Change "replies" to "comments" in the data from the line with "You are a GUI" through the end, keeping everything else the same. Leave the pictures out of your answer.

-- Start LISTED RECORDS --

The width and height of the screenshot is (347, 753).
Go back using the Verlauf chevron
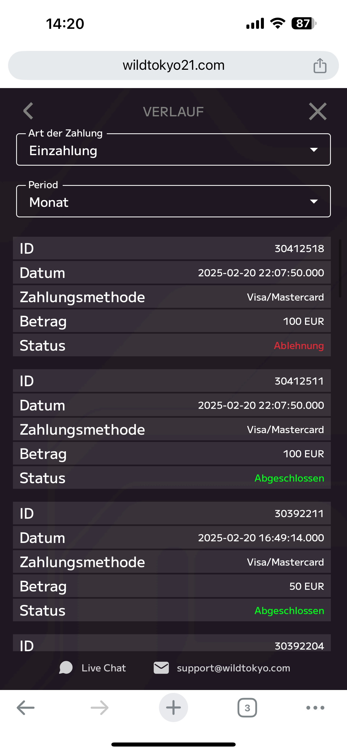coord(28,111)
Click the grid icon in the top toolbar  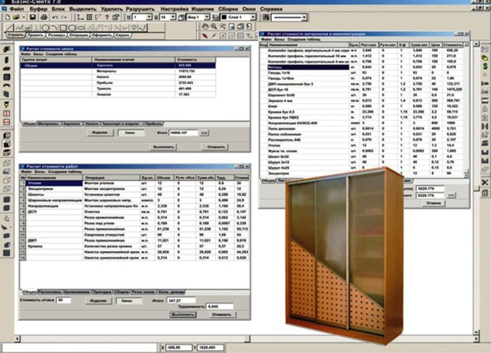coord(89,17)
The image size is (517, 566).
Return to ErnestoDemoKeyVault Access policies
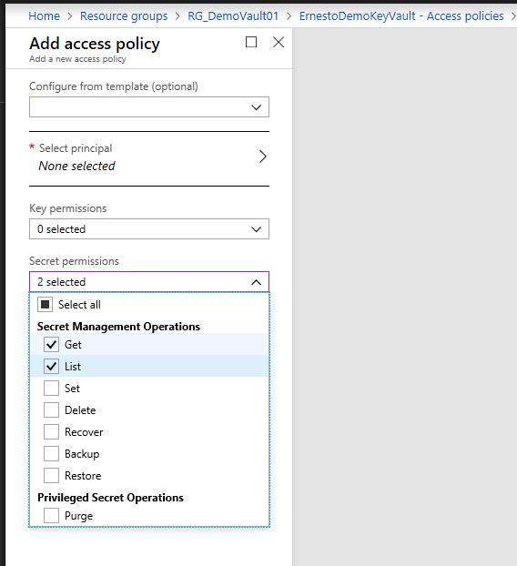click(x=401, y=15)
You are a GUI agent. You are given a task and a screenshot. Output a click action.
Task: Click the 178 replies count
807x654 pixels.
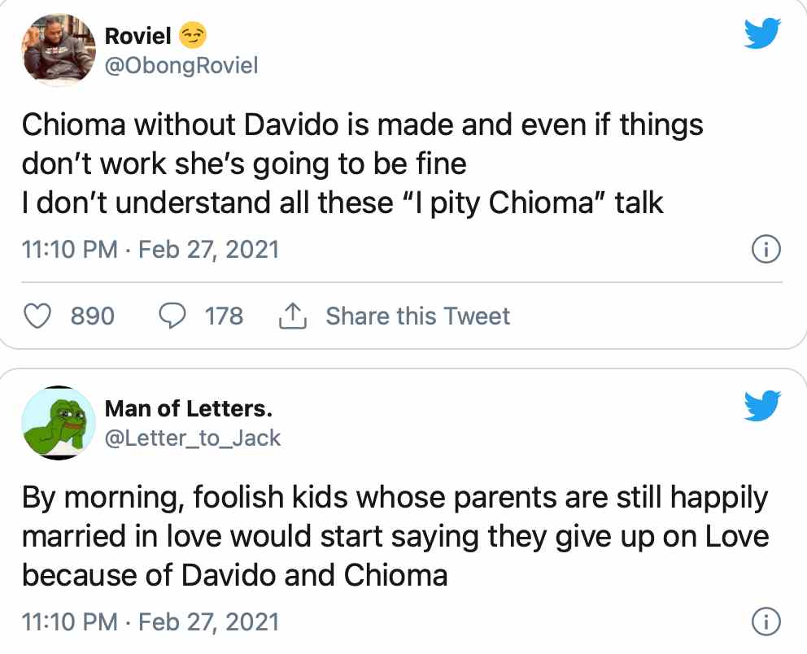pyautogui.click(x=224, y=316)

-- End LISTED RECORDS --

_ANSWER IN FULL:_
You are a GUI agent. You are given a task and a screenshot. Output a click action.
Task: Click the 178 comments count
807x654 pixels.
pyautogui.click(x=224, y=316)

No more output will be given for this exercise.